» TESTO DI STUDIO
===
Salute mentale e sicurezza: l’allarme che ritorna senza mai cambiare nulla
L’ennesima tragedia familiare riporta al centro un dibattito che ciclicamente si accende e subito si spegne: salute mentale, prevenzione, ordine pubblico. Un uomo con storia psichiatrica che uccide moglie e figli diventa il nuovo caso simbolo, ma la discussione prende sempre la stessa piega: richiami a leggi più dure, nostalgie di manicomi, proclami di riforme mai realizzate.
La chiusura dei manicomi con la legge Basaglia nel 1978 è stata una conquista di civiltà, ma da allora poco è stato costruito per sostituire davvero quel sistema. Al loro posto sono nate le REMS per gli autori di reato con disturbi psichiatrici, e i Dipartimenti di salute mentale nei territori. Strutture che, però, restano poche, disomogenee e cronicamente sottofinanziate. Alcune regioni ne sono prive, altre hanno carenze di personale e lunghe liste d’attesa.
Nel frattempo le famiglie reggono da sole il peso. Non solo nei casi estremi di cronaca, ma ogni giorno: genitori, partner, fratelli diventano caregiver invisibili, costretti a gestire crisi, farmaci, isolamento sociale, spesso senza sostegno né strumenti. Quando la malattia non esplode in sangue, rimane nell’ombra.
Il sistema sanitario risponde quasi solo all’emergenza. Il pronto soccorso o il TSO diventano l’unico ingresso, mentre mancano percorsi continui di presa in carico, sostegno psicologico e sollievo per chi assiste. I giovani, in particolare, mostrano tassi crescenti di ansia, depressione, dipendenze, ma le strutture per loro sono ancora più fragili.
===
» COMPITI
1) Indica se le affermazioni (a), (b) e (c) concordano con il testo di studio, rispondendo sì o no e citando tra virgolette le parole decisive del testo. (a) La legge Basaglia che chiuse i manicomi risale al 1978. (b) Le strutture nate al posto dei manicomi sono presenti in tutte le regioni. (c) Per i giovani le strutture sono più solide che per gli altri.
2) Secondo il testo di studio, perché le strutture nate dopo la chiusura dei manicomi non ne hanno davvero preso il posto? Rispondi in una-tre frasi.

» DATI ESTRATTI
===
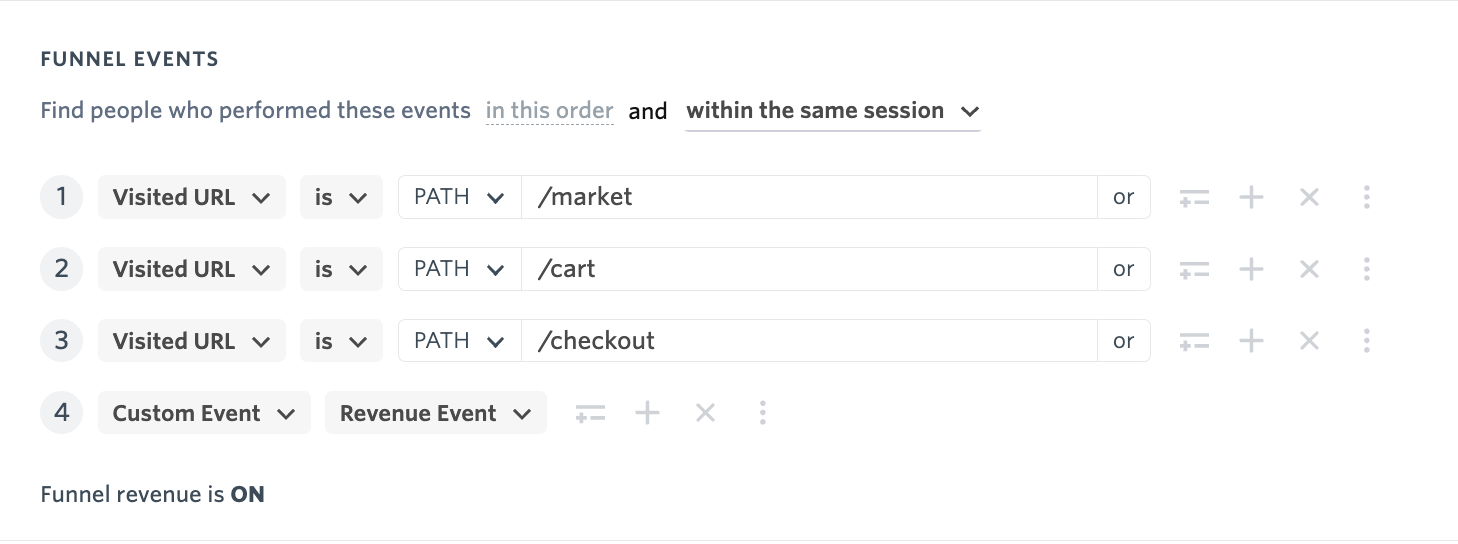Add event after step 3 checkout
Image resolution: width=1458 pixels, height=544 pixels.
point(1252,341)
===
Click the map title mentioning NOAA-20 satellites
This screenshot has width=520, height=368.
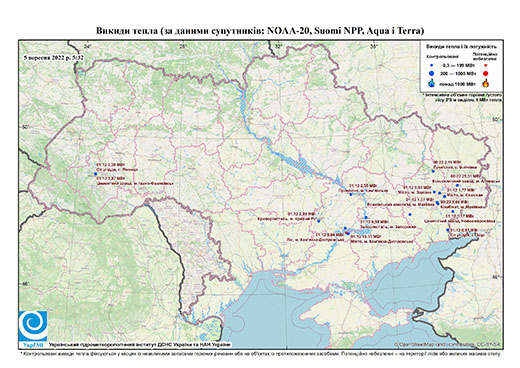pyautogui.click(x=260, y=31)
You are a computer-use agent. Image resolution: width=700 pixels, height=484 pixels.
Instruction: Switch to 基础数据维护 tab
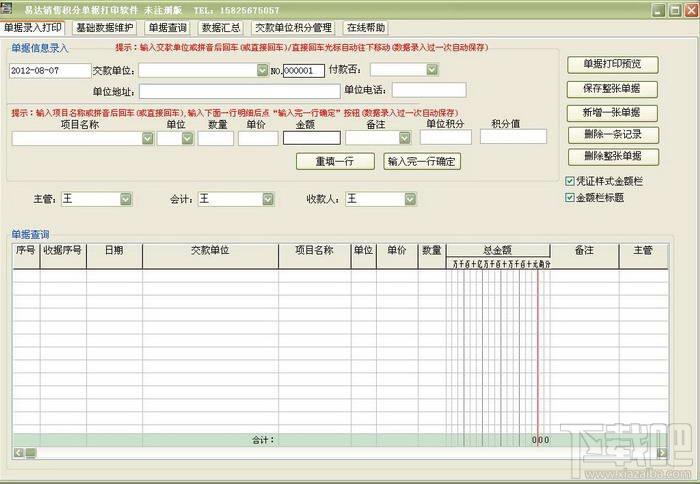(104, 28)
===
» SOLUZIONI
1)
(a) Sì: "La chiusura dei manicomi con la legge Basaglia nel 1978 è stata una conquista di civiltà".
(b) No: "Alcune regioni ne sono prive".
(c) No: "le strutture per loro sono ancora più fragili".

2) Le REMS e i Dipartimenti di salute mentale restano poche, disomogenee e cronicamente sottofinanziate. Alcune regioni ne sono prive, mentre altre hanno carenze di personale e lunghe liste d'attesa.